2 14-ounce cans vegetable broth, or reduced-sodium chicken broth, divided
1 cup water
3/4 cup cornmeal (I bought my cornmeal from a bulk bin at the store. It was wicked cheap)
1/2 teaspoon freshly ground pepper
2/3 cup crumbled Gorgonzola cheese
2 tablespoons extra-virgin olive oil
3 tablespoons minced garlic

2 small zucchini, halved lengthwise and sliced
2 small yellow summer squash, halved lengthwise and sliced
2 tablespoons flour
1/4 cup chopped fresh basil


1. Combine 2 1/2 cups broth and 1 cup water in a small saucepan. Bring to a boil. Slowly whisk in cornmeal and pepper until smooth. Reduce heat to low, cover and cook, stirring occasionally, until very thick and no longer grainy, 10 to 15 minutes. Stir in Gorgonzola; remove the polenta from the heat.

2.Meanwhile, heat oil in a large nonstick skillet over medium-high heat. Add garlic and cook, stirring constantly, until fragrant, 30 seconds to 1 minute. Stir in zucchini and squash and cook, stirring occasionally, until starting to soften and brown in places, about 5 minutes. Sprinkle flour over the vegetables; stir to coat. Stir in the remaining 1 cup broth and bring to a boil, stirring often. Reduce heat to medium-low and simmer, stirring occasionally, until thickened and the vegetables are tender, 1 to 3 minutes. Stir in basil; serve the sauté over the polenta.
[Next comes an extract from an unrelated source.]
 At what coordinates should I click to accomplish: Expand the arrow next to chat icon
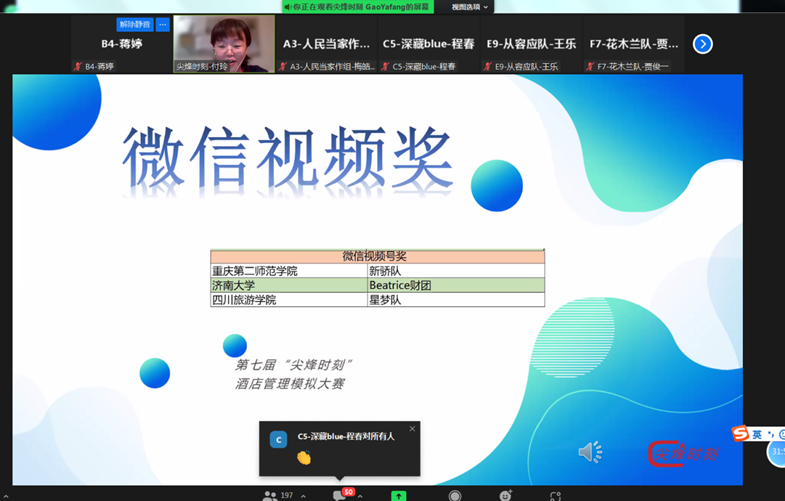pyautogui.click(x=360, y=496)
Per serving: 264 calories; 14 g fat (5 g sat, 5 g mono); 20 mg cholesterol; 27 g carbohydrates; 11 g protein; 5 g fiber; 356 mg sodium; 351 mg potassium.
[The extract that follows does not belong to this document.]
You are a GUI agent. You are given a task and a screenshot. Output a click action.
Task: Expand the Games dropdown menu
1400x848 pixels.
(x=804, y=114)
4 servings, 3/4 cup polenta & 1 cup vegetables each

Cooking time 40 minutes.

Cook's notes:

1. I added extra cheese which would have been fine had it not been such a rich cheese. It was actually too rich for my f-i-l. It kind of overwhelmed the squash, so your could barely taste it, which made Mr. Snowgoose very happy.
2. We used basil from our garden!
3. Since I had such a superlong summer squash, I just used one. We probably had more squash than we needed.

Mr. Snowgoose and I made it again last night, only we ommited the squash and added bacon. Polenta is super easy to make. I think I'll continue to experiment with different cheeses and veggies.